"Oh, Boy!"
Mozarteumorchester Salzburg
Direction musicale Marc Minkowski
Enregistré au Mozarteum de Salzbourg du 4 au 8 janvier 2016
1 CD Erato
Durée : 72'36
Airs d'opéras signés :
Christoph Willibald Gluck : «Amour, viens rendre à mon âme » (Orphée et Eurydice)
Wolfgang Amadeus Mozart : « Pupille amate » (Lucio Silla)
Giacomo Meyerbeer : « Nobles seigneurs, salut » (Les Huguenots)
Jacques Offenbach : « Vois sous l’archet frémissant » (Les Contes d’Hoffmann)
Wolfgang Amadeus Mozart : « Il tenero momento » (Lucio Silla) et « Voi che sapete » (Le nozze di Figaro)
Ambroise Thomas : « Sommeil, ami des dieux » (Psyché)
Charles Gounod : « Que fais-tu, blanche tourterelle » (Roméo et Juliette)
Wolfgang Amadeus Mozart : « Va’ pure ad altri in braccio » (La finta giardiniera)
Emmanuel Chabrier : « O petite étoile » (L’Etoile)

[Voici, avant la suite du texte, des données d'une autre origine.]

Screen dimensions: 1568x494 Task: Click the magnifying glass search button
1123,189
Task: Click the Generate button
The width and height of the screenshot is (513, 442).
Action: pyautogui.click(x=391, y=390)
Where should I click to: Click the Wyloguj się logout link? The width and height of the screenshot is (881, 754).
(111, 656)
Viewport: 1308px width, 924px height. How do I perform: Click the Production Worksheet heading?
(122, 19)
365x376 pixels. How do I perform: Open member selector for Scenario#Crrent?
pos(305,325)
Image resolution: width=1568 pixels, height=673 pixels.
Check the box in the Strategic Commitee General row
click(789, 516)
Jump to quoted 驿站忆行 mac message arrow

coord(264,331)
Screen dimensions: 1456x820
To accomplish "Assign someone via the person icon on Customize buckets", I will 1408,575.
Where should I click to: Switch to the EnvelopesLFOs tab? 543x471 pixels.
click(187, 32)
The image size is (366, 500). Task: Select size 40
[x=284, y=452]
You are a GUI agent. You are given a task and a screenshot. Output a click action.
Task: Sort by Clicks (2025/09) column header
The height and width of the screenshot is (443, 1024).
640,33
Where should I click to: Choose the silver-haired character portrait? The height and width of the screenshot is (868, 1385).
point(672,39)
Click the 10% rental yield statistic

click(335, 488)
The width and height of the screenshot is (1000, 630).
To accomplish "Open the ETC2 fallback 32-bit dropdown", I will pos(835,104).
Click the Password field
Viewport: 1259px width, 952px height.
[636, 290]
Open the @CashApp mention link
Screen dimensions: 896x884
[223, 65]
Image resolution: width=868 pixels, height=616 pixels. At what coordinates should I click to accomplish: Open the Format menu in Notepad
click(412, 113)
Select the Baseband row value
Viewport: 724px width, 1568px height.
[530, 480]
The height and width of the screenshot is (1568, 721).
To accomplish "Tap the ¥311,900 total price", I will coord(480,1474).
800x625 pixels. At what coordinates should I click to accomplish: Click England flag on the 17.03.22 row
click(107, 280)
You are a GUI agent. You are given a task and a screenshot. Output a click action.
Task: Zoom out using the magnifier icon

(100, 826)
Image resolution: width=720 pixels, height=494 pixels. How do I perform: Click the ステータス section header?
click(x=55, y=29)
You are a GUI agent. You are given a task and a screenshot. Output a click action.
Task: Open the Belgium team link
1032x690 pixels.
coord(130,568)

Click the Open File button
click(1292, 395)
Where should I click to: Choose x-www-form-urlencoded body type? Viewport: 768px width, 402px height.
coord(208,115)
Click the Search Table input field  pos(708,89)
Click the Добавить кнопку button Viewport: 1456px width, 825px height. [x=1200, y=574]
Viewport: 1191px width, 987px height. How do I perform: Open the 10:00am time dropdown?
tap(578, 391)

Wolfgang Amadeus Mozart : « Non so più » (Le nozze di Figaro)
Reynaldo Hahn : « Alors, adieu donc, mon amour ! » (Mozart)
Wolfgang Amadeus Mozart : « Parto, ma tu, ben mio » (La clemenza di Tito)
Avec ce premier album au programme original et ambitieux placé sous le haut patronage de Marc Minkowski, la jeune mezzo-soprano française Marianne Crebassa confirme l’étendue de son talent et ses dons naturels pour dessiner avec panache une étonnante série de rôles travestis.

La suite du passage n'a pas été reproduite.